Stored data entries:
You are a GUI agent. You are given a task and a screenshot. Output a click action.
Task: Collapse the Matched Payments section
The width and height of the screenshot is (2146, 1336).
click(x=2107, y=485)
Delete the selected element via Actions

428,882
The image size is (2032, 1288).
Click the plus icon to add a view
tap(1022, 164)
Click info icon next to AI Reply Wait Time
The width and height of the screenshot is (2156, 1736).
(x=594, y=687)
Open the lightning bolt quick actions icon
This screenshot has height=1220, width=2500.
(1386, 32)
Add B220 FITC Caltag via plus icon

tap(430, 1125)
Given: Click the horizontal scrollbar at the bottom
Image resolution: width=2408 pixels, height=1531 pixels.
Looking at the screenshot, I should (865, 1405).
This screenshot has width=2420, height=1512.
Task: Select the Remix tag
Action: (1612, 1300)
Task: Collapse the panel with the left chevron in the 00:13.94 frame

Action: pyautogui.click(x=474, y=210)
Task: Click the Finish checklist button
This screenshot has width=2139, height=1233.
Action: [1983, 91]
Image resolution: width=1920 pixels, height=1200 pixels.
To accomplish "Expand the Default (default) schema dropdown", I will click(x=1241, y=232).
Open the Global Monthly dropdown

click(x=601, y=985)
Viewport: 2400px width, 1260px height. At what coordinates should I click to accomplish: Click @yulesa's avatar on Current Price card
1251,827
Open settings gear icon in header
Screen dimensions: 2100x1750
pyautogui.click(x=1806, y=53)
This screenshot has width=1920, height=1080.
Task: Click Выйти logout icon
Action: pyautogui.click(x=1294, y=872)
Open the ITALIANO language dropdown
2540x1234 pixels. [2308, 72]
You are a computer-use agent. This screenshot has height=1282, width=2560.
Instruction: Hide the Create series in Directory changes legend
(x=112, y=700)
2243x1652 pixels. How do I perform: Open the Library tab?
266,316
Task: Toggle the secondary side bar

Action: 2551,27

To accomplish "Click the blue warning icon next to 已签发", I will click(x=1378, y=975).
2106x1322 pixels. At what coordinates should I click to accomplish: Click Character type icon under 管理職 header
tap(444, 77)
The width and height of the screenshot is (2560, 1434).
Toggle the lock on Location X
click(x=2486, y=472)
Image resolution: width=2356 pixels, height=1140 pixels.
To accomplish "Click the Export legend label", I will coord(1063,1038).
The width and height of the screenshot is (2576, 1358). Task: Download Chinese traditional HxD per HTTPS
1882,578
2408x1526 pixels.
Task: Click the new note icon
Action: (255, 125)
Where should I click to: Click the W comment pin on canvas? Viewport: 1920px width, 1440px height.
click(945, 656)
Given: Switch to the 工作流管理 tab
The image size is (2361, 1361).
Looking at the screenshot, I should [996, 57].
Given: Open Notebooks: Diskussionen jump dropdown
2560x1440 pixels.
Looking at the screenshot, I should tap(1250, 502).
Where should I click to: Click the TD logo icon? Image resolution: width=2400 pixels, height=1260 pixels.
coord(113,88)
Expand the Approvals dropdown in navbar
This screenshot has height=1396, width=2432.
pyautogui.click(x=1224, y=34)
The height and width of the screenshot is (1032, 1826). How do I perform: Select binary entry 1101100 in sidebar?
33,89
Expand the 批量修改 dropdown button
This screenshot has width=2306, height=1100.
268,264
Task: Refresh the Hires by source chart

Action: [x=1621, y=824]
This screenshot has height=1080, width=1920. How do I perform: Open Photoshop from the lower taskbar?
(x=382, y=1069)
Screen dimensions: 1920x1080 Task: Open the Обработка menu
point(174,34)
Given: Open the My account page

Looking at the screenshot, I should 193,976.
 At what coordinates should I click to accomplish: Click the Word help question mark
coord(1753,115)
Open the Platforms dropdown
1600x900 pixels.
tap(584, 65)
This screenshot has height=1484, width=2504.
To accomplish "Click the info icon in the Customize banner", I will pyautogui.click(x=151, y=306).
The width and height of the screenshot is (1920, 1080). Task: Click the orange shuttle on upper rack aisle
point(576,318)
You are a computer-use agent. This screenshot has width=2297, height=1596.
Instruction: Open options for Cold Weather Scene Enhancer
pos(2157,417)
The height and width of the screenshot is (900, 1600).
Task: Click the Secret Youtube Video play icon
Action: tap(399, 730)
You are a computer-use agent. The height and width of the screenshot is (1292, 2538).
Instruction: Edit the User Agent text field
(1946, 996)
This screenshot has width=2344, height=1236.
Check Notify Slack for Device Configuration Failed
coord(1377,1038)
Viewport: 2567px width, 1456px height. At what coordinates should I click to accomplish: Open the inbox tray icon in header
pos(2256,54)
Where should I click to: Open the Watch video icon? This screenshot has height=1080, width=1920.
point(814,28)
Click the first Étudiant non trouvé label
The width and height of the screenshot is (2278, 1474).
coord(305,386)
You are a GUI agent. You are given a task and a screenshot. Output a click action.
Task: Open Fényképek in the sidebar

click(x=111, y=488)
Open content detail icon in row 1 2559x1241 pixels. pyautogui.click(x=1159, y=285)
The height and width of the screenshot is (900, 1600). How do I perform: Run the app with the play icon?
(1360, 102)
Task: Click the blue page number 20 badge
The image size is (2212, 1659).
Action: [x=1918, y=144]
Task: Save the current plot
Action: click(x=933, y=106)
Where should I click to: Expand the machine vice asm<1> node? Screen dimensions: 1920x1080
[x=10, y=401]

Exercise directions:
Without altering a single word, reproduce the entries above.

Result of the task:
You are a GUI agent. You are given a task and a screenshot. Output a click action.
Task: Collapse the Matched Payments section
The width and height of the screenshot is (2146, 1336).
click(x=2107, y=485)
Delete the selected element via Actions

428,882
The image size is (2032, 1288).
Click the plus icon to add a view
tap(1022, 164)
Click info icon next to AI Reply Wait Time
The width and height of the screenshot is (2156, 1736).
(x=594, y=687)
Open the lightning bolt quick actions icon
This screenshot has height=1220, width=2500.
(1386, 32)
Add B220 FITC Caltag via plus icon

tap(430, 1125)
Given: Click the horizontal scrollbar at the bottom
Image resolution: width=2408 pixels, height=1531 pixels.
Looking at the screenshot, I should (865, 1405).
This screenshot has width=2420, height=1512.
Task: Select the Remix tag
Action: (1612, 1300)
Task: Collapse the panel with the left chevron in the 00:13.94 frame

Action: pyautogui.click(x=474, y=210)
Task: Click the Finish checklist button
This screenshot has width=2139, height=1233.
Action: [1983, 91]
Image resolution: width=1920 pixels, height=1200 pixels.
To accomplish "Expand the Default (default) schema dropdown", I will click(x=1241, y=232).
Open the Global Monthly dropdown

click(x=601, y=985)
Viewport: 2400px width, 1260px height. At what coordinates should I click to accomplish: Click @yulesa's avatar on Current Price card
1251,827
Open settings gear icon in header
Screen dimensions: 2100x1750
pyautogui.click(x=1806, y=53)
This screenshot has width=1920, height=1080.
Task: Click Выйти logout icon
Action: pyautogui.click(x=1294, y=872)
Open the ITALIANO language dropdown
2540x1234 pixels. [2308, 72]
You are a computer-use agent. This screenshot has height=1282, width=2560.
Instruction: Hide the Create series in Directory changes legend
(x=112, y=700)
2243x1652 pixels. How do I perform: Open the Library tab?
266,316
Task: Toggle the secondary side bar

Action: 2551,27

To accomplish "Click the blue warning icon next to 已签发", I will click(x=1378, y=975).
2106x1322 pixels. At what coordinates should I click to accomplish: Click Character type icon under 管理職 header
tap(444, 77)
The width and height of the screenshot is (2560, 1434).
Toggle the lock on Location X
click(x=2486, y=472)
Image resolution: width=2356 pixels, height=1140 pixels.
To accomplish "Click the Export legend label", I will coord(1063,1038).
The width and height of the screenshot is (2576, 1358). Task: Download Chinese traditional HxD per HTTPS
1882,578
2408x1526 pixels.
Task: Click the new note icon
Action: (255, 125)
Where should I click to: Click the W comment pin on canvas? Viewport: 1920px width, 1440px height.
click(945, 656)
Given: Switch to the 工作流管理 tab
The image size is (2361, 1361).
Looking at the screenshot, I should [996, 57].
Given: Open Notebooks: Diskussionen jump dropdown
2560x1440 pixels.
Looking at the screenshot, I should tap(1250, 502).
Where should I click to: Click the TD logo icon? Image resolution: width=2400 pixels, height=1260 pixels.
coord(113,88)
Expand the Approvals dropdown in navbar
This screenshot has height=1396, width=2432.
pyautogui.click(x=1224, y=34)
The height and width of the screenshot is (1032, 1826). How do I perform: Select binary entry 1101100 in sidebar?
33,89
Expand the 批量修改 dropdown button
This screenshot has width=2306, height=1100.
268,264
Task: Refresh the Hires by source chart

Action: [x=1621, y=824]
This screenshot has height=1080, width=1920. How do I perform: Open Photoshop from the lower taskbar?
(x=382, y=1069)
Screen dimensions: 1920x1080 Task: Open the Обработка menu
point(174,34)
Given: Open the My account page

Looking at the screenshot, I should 193,976.
 At what coordinates should I click to accomplish: Click the Word help question mark
coord(1753,115)
Open the Platforms dropdown
1600x900 pixels.
tap(584, 65)
This screenshot has height=1484, width=2504.
To accomplish "Click the info icon in the Customize banner", I will pyautogui.click(x=151, y=306).
The width and height of the screenshot is (1920, 1080). Task: Click the orange shuttle on upper rack aisle
point(576,318)
You are a computer-use agent. This screenshot has width=2297, height=1596.
Instruction: Open options for Cold Weather Scene Enhancer
pos(2157,417)
The height and width of the screenshot is (900, 1600).
Task: Click the Secret Youtube Video play icon
Action: tap(399, 730)
You are a computer-use agent. The height and width of the screenshot is (1292, 2538).
Instruction: Edit the User Agent text field
(1946, 996)
This screenshot has width=2344, height=1236.
Check Notify Slack for Device Configuration Failed
coord(1377,1038)
Viewport: 2567px width, 1456px height. At what coordinates should I click to accomplish: Open the inbox tray icon in header
pos(2256,54)
Where should I click to: Open the Watch video icon? This screenshot has height=1080, width=1920.
point(814,28)
Click the first Étudiant non trouvé label
The width and height of the screenshot is (2278, 1474).
coord(305,386)
You are a GUI agent. You are given a task and a screenshot. Output a click action.
Task: Open Fényképek in the sidebar

click(x=111, y=488)
Open content detail icon in row 1 2559x1241 pixels. pyautogui.click(x=1159, y=285)
The height and width of the screenshot is (900, 1600). How do I perform: Run the app with the play icon?
(1360, 102)
Task: Click the blue page number 20 badge
The image size is (2212, 1659).
Action: [x=1918, y=144]
Task: Save the current plot
Action: click(x=933, y=106)
Where should I click to: Expand the machine vice asm<1> node? Screen dimensions: 1920x1080
[x=10, y=401]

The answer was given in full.